[[ Information supplied open ]]

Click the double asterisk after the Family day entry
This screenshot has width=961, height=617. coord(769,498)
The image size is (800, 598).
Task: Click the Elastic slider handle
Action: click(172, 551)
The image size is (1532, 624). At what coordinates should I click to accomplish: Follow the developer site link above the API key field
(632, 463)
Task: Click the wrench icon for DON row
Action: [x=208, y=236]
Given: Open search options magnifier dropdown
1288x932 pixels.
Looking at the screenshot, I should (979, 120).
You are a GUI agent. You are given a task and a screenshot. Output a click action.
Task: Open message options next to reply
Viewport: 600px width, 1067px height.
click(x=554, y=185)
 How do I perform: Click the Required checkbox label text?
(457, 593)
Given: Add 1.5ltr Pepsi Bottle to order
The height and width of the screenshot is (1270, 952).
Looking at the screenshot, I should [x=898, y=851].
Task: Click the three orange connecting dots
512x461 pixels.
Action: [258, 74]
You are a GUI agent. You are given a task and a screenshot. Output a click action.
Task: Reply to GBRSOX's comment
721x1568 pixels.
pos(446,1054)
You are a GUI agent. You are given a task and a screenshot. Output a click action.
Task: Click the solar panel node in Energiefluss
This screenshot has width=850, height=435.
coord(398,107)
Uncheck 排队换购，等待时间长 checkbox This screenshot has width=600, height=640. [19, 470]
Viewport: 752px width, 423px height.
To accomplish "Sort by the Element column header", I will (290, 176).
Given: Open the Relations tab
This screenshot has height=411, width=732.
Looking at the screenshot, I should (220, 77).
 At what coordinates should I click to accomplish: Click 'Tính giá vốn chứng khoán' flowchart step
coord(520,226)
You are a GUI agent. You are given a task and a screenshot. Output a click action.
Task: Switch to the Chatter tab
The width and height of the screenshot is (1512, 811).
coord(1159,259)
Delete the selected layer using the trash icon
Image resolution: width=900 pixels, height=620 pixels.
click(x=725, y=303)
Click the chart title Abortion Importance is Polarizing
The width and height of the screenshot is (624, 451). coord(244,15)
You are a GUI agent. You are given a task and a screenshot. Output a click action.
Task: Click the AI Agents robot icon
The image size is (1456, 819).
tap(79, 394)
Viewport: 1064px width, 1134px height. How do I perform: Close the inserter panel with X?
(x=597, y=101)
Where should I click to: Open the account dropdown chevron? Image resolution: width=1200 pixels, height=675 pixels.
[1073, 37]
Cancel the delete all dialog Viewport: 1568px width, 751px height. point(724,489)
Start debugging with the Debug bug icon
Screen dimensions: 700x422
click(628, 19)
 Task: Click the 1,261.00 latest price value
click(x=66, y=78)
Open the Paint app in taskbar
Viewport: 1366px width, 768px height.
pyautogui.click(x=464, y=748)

[[ Information supplied closed ]]

Extract the complete set of records unchanged.

## Answer for the task:
Click the double asterisk after the Family day entry
This screenshot has width=961, height=617. coord(769,498)
The image size is (800, 598).
Task: Click the Elastic slider handle
Action: click(172, 551)
The image size is (1532, 624). At what coordinates should I click to accomplish: Follow the developer site link above the API key field
(632, 463)
Task: Click the wrench icon for DON row
Action: [x=208, y=236]
Given: Open search options magnifier dropdown
1288x932 pixels.
Looking at the screenshot, I should (979, 120).
You are a GUI agent. You are given a task and a screenshot. Output a click action.
Task: Open message options next to reply
Viewport: 600px width, 1067px height.
click(x=554, y=185)
 How do I perform: Click the Required checkbox label text?
(457, 593)
Given: Add 1.5ltr Pepsi Bottle to order
The height and width of the screenshot is (1270, 952).
Looking at the screenshot, I should [x=898, y=851].
Task: Click the three orange connecting dots
512x461 pixels.
Action: [258, 74]
You are a GUI agent. You are given a task and a screenshot. Output a click action.
Task: Reply to GBRSOX's comment
721x1568 pixels.
pos(446,1054)
You are a GUI agent. You are given a task and a screenshot. Output a click action.
Task: Click the solar panel node in Energiefluss
This screenshot has width=850, height=435.
coord(398,107)
Uncheck 排队换购，等待时间长 checkbox This screenshot has width=600, height=640. [19, 470]
Viewport: 752px width, 423px height.
To accomplish "Sort by the Element column header", I will (290, 176).
Given: Open the Relations tab
This screenshot has height=411, width=732.
Looking at the screenshot, I should (220, 77).
 At what coordinates should I click to accomplish: Click 'Tính giá vốn chứng khoán' flowchart step
coord(520,226)
You are a GUI agent. You are given a task and a screenshot. Output a click action.
Task: Switch to the Chatter tab
The width and height of the screenshot is (1512, 811).
coord(1159,259)
Delete the selected layer using the trash icon
Image resolution: width=900 pixels, height=620 pixels.
click(x=725, y=303)
Click the chart title Abortion Importance is Polarizing
The width and height of the screenshot is (624, 451). coord(244,15)
You are a GUI agent. You are given a task and a screenshot. Output a click action.
Task: Click the AI Agents robot icon
The image size is (1456, 819).
tap(79, 394)
Viewport: 1064px width, 1134px height. How do I perform: Close the inserter panel with X?
(x=597, y=101)
Where should I click to: Open the account dropdown chevron? Image resolution: width=1200 pixels, height=675 pixels.
[1073, 37]
Cancel the delete all dialog Viewport: 1568px width, 751px height. point(724,489)
Start debugging with the Debug bug icon
Screen dimensions: 700x422
click(628, 19)
 Task: Click the 1,261.00 latest price value
click(x=66, y=78)
Open the Paint app in taskbar
Viewport: 1366px width, 768px height.
pyautogui.click(x=464, y=748)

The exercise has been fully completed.